● Goal of the exercise: Nothing but the records themselves, exactly as written, should appear in the reply; leave out the pictures.

● Data to process:
■ ■ ■ ■

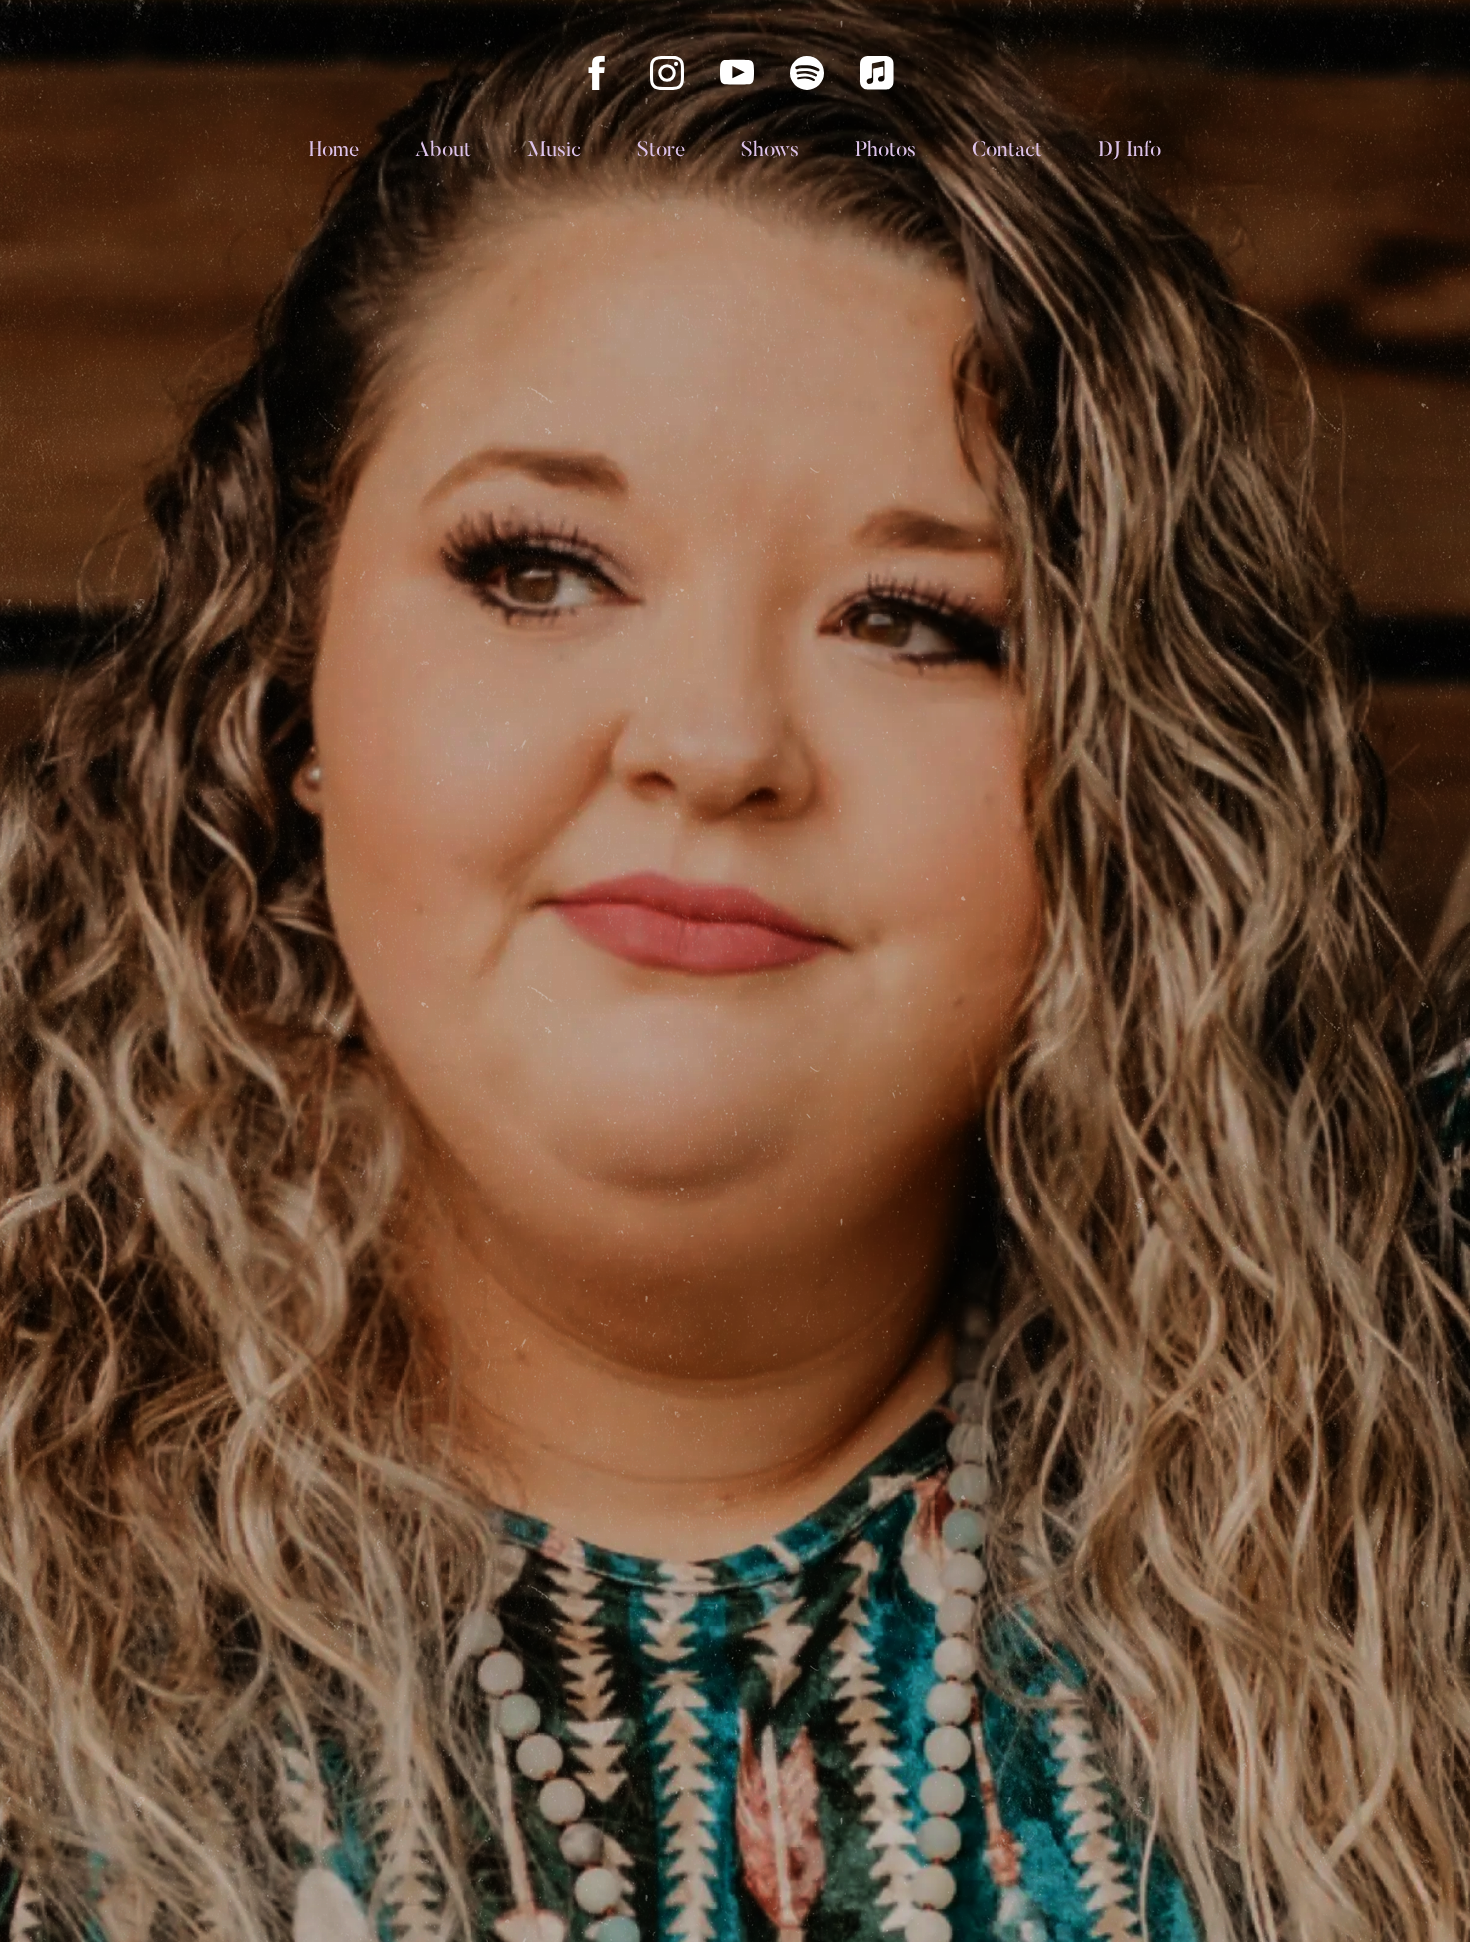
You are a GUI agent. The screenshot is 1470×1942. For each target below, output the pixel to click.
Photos (885, 151)
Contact (1007, 151)
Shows (770, 151)
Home (334, 151)
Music (554, 151)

■ ■ ■ ■

● Answer to the problem:
You are a GUI agent. The screenshot is 1470×1942. For each target below, output the pixel to click.
Photos (885, 151)
Contact (1007, 151)
Shows (770, 151)
Home (334, 151)
Music (554, 151)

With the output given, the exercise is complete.